There was not a bit of cheer to be found in Raymond James & Associates’ outlook Monday for U.S. natural gas markets, with analysts cutting 2009 price forecasts to $5/Mcf from $6.75. U.S. producers may have to shut in around half, or 800 Bcf, of output in the coming year to balance the markets, said analysts.

The domestic gas market has 6 Bcf/d — or 10% — more gas in the system than at the same time last year, and “that is a recipe for disaster,” said analysts J. Marshall Adkins and Christopher Butschek in the firm’s “Stat of the Week.”

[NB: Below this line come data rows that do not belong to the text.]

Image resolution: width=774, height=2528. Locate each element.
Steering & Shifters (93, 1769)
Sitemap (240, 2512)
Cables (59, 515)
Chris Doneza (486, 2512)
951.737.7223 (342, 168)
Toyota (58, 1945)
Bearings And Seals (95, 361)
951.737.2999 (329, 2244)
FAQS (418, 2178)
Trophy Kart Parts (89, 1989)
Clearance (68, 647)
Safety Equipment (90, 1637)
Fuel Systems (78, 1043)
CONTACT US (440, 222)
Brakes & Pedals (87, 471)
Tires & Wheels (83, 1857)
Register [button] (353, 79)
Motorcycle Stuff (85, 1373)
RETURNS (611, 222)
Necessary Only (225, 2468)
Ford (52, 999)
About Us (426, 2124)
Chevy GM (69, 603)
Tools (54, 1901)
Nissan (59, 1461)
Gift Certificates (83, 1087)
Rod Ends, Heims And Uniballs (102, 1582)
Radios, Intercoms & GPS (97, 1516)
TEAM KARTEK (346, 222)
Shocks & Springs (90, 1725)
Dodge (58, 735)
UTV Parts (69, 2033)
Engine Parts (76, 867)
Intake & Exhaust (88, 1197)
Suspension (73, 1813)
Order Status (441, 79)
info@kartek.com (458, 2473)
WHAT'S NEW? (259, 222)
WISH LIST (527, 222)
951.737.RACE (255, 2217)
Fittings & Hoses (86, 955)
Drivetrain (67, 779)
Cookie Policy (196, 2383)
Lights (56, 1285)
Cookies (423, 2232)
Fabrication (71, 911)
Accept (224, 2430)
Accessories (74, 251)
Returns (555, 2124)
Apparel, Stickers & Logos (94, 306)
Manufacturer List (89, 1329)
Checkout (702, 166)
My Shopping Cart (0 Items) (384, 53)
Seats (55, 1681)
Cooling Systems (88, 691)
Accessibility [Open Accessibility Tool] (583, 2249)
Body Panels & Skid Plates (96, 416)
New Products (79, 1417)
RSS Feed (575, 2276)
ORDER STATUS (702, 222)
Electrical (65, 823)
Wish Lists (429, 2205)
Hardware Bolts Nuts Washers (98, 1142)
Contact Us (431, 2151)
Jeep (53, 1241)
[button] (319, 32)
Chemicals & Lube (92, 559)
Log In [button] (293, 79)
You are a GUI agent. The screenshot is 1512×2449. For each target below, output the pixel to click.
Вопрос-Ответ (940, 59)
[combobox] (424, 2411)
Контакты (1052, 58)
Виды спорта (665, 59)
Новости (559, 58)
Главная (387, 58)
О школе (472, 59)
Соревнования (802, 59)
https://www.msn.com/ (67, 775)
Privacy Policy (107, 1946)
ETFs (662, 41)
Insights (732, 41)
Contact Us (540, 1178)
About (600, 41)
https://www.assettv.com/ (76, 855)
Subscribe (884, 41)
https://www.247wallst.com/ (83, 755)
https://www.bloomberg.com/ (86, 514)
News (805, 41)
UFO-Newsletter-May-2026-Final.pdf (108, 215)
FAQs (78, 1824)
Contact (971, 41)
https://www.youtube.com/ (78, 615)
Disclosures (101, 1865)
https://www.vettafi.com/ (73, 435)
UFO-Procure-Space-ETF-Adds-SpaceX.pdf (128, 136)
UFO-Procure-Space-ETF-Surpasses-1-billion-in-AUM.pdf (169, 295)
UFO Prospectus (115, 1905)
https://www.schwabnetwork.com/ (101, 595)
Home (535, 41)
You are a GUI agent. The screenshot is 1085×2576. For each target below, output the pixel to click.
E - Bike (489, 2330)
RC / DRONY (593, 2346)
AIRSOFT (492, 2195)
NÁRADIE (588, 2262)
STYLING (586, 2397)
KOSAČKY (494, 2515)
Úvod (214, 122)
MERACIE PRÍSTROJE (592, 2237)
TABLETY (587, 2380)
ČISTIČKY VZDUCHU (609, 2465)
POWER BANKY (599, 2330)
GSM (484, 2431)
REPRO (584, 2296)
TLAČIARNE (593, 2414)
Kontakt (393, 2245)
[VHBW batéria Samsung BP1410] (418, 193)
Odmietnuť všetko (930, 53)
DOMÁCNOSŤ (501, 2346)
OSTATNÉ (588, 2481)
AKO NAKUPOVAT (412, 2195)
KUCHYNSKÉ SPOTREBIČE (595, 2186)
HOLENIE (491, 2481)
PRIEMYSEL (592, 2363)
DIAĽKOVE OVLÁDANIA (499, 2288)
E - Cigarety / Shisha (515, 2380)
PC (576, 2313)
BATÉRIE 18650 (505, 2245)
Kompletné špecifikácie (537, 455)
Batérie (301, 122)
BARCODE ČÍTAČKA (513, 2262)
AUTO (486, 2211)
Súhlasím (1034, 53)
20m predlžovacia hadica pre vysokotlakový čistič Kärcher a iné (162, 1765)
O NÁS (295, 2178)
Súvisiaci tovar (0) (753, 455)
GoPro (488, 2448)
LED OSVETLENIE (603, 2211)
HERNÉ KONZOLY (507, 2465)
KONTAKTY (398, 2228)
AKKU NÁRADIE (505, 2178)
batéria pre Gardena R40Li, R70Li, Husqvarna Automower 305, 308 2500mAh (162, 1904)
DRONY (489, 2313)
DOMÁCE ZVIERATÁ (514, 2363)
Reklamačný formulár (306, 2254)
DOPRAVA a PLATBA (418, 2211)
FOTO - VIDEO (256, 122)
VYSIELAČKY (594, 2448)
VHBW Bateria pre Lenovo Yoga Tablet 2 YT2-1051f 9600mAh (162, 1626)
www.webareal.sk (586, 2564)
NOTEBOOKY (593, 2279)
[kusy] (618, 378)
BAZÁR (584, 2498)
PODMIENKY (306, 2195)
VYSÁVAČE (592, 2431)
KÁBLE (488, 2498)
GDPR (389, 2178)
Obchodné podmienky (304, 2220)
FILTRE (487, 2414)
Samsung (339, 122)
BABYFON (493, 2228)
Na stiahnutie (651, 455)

“The combination of strong supply growth and rapidly declining demand has caused an ugly natural gas outlook to turn much worse,” wrote the duo. “Economic concerns in the U.S. are now weighing heavily on industrial and power generation demand, while the worldwide recession has depressed all commodity prices, effectively eliminating any fuel-switching incentives. Altogether, these changes have dramatically darkened our near-term outlook on natural gas…”

The analysts’ expectations for a near-50% reduction in the rig count “will likely be too little, too late for 2009 gas prices,” but it may be enough to balance the market by 2010. “Accordingly, we have initialized a 2010 forecast of $8/Mcf.”

In early September Raymond James analysts predicted that 2009 gas prices would average around $6.75/Mcf, which at the time was about $3 below consensus estimates (see Daily GPI, Sept. 9). Since then gas fundamentals have only gotten worse, said the duo.

“Now we have a demand problem,” said Adkins and Butschek. “Earlier this year, we thought an unusually cold winter could possibly save 2009 natural gas prices. Now we are going to see significant natural gas production shut-ins and regional price collapses regardless of winter weather.”

Consensus estimates by energy analysts are around $7.50/Mcf but “they are still way too high,” said the analysts. Given the deteriorating economy, gas prices likely will be closer to $5, and “we expect to see certain regional gas prices (Rockies and Midcontinent) fall well below $2/Mcf next year to force producers to shut in production. Can you say U-G-L-Y?”